----- Pasaje dado

Reflexión bíblica
“Vengan a mí” Mt 11, 28-30
Vengan a mí todos los que están afligidos y agobiados, y yo los aliviaré. Vengan a mí, nos dice Jesús, El conoce bien el corazón de los hombres, son estas unas palabras muy alentadoras, muy gratificante. Jesús sabe que es allí donde se vive la fatiga, la aflicción, el dolor y la desesperanza.
"Vengan a mí". Jesús nos invita de esa manera, invita a todos los oprimidos, a los que tienen pesar, a los que sufren de la miseria, ¿Dónde más puede el hombre encontrar las palabras mas esperanzadoras?. ¿Dónde podríamos encontrar más alivio y consuelo?

----------
----- Entradas mostradas

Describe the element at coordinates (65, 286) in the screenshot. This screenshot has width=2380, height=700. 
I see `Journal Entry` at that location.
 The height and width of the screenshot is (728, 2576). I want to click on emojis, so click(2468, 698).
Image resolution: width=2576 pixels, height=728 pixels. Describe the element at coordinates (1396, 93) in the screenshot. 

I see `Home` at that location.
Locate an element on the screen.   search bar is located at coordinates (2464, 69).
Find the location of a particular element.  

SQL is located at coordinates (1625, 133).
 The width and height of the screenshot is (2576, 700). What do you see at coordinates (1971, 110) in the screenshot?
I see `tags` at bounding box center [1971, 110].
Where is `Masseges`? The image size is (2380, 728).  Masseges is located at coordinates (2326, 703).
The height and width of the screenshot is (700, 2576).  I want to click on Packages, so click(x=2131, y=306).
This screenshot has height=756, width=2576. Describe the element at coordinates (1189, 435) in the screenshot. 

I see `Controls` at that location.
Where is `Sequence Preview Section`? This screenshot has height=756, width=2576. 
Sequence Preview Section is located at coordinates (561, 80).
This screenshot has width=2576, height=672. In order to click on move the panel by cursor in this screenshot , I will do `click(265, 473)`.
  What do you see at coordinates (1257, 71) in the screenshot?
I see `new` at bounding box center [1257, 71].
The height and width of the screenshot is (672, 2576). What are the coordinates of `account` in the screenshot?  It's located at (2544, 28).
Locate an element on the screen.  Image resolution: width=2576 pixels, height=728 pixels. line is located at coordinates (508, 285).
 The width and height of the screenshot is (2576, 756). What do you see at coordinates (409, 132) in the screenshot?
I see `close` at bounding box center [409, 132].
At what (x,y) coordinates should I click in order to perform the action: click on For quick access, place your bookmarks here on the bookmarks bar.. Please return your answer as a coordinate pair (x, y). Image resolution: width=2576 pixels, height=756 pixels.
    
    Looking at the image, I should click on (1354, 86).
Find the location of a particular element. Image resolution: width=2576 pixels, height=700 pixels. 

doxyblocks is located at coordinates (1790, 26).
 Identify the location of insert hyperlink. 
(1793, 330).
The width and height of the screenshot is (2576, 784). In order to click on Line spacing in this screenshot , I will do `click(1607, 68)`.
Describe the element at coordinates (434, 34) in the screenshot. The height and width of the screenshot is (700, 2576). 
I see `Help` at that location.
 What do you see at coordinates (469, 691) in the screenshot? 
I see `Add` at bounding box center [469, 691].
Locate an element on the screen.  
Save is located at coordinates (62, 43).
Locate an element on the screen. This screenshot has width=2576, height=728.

----------

# Usando la información
(1) Indique si cada afirmación concuerda con la reflexión bíblica. Responda sí o no y cite textualmente las palabras que lo deciden. (a) Jesús conoce bien el corazón de los hombres. (b) La invitación de Jesús se dirige únicamente a los que sufren de la miseria. (c) Las palabras de Jesús se califican como desalentadoras.
(2) Según la reflexión bíblica, ¿qué sabe Jesús acerca del corazón de los hombres? Explíquelo en una a tres oraciones.
(3) Enumere lo que, según la reflexión bíblica, se vive en el corazón de los hombres.

# Respuestas por tarea
(1)
(a) Sí: "El conoce bien el corazón de los hombres".
(b) No: "invita a todos los oprimidos, a los que tienen pesar, a los que sufren de la miseria".
(c) No: "son estas unas palabras muy alentadoras".

(2) Jesús conoce bien el corazón de los hombres y sabe que es allí donde se viven la fatiga, la aflicción, el dolor y la desesperanza.

(3)
- la fatiga
- la aflicción
- el dolor
- la desesperanza